Sivan thinks the multicultural routeshould be taken:
– The problem is not to have an identity, French, Arab etc, but to have one unique identity. Not to accept multiplicity, to refuse it. This is exactly what power can play with. If you are one, you are obviously against something. If you are many, it is more complicated for you.
– How do see you see a one-state solution falling into place, by international force?
– Absolutely. I think it will have to be something that has to be imposed by force. That the world will understand that the Israel-Palestinian conflict is not a regional conflict. It is the crystallisation or the colorisation of the East-West conflict. If the West wants to stop this conflict, it should take the responsibility for the space of Palestine-Israel. I see it first as the end of the occupation. How? By an international force.
– There must be only one army, one police. Today we have militia, of the settlers, the Palestinian forces. We will have two languages, mixed schools not as today where they are separated. And first of all, kids together in the kindergarden.
– In a common state, the government can only have members who are committed to this solution. Equal citizenship. The occupation must be abolished.
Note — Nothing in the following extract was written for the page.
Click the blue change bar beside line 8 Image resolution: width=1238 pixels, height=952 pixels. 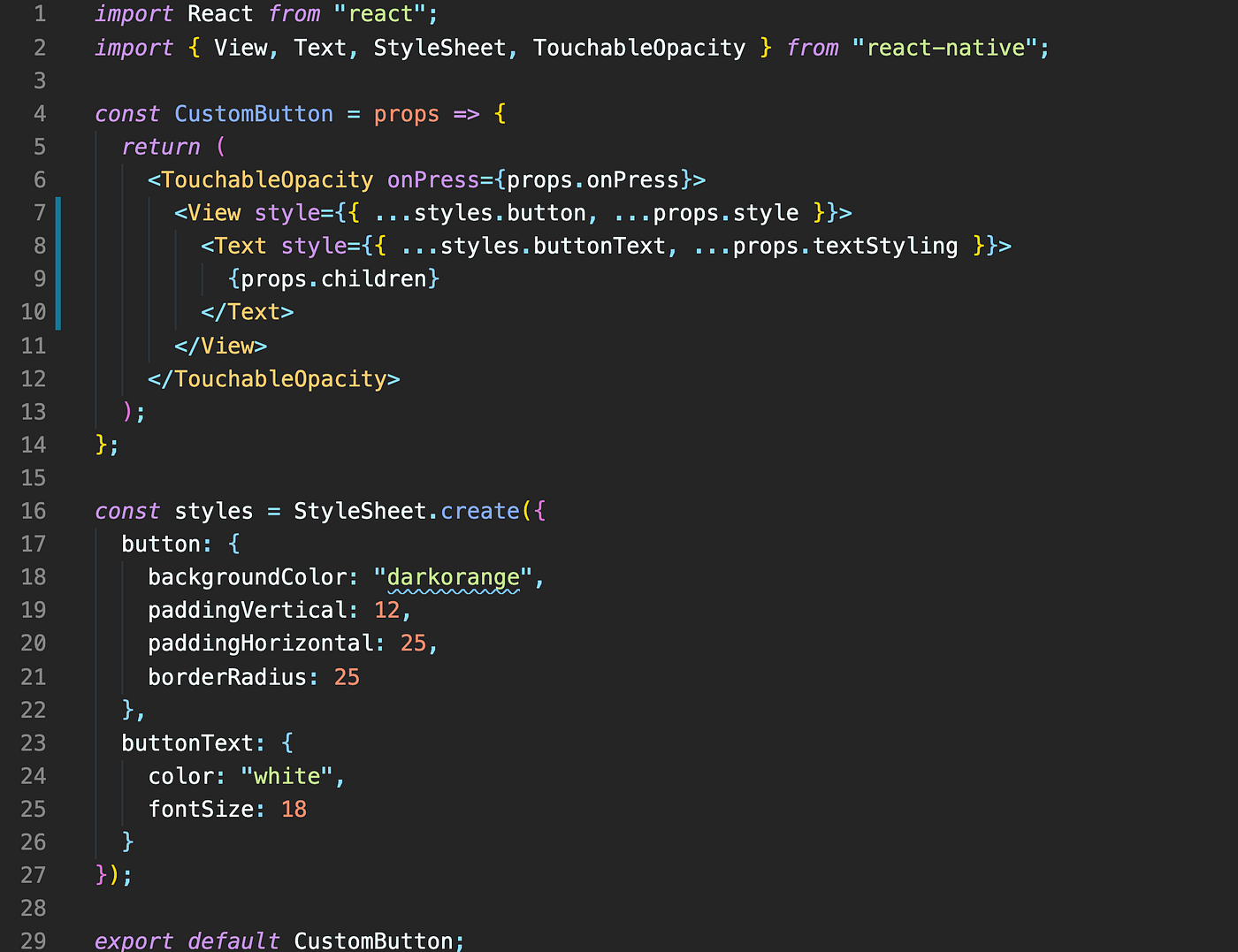(x=58, y=246)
Sivan end by telling me – as a Norwegian – that there is a need for a new Oslo Agreement:
– There has to be a new Oslo Agreement that has to be about one space that has to be shared, and not partition between the two. I think the old Oslo Agreement was the most unjust and unfair thing, but it had other advantages. In that moment it shifted mentality, which shows if you bring a proposal that is new, you can shift mentality. This is what is left from what we have from Oslo. What followed from Oslo was a catastrophe. Why? Because the Israelis were not honest. They didn’t come with an idea of how to build togetherness. They came with the idea of how we will separate.
– After all, Norway did more than other European countries did, they just shouldn’t have pretended that it was a negotiation between equal partners. Over the last 30 years, the USA has behaved like a third party, but they are part of the conflict. With their neutrality, countries like Norway, Switzerland and Finland could have a whole different kind of power.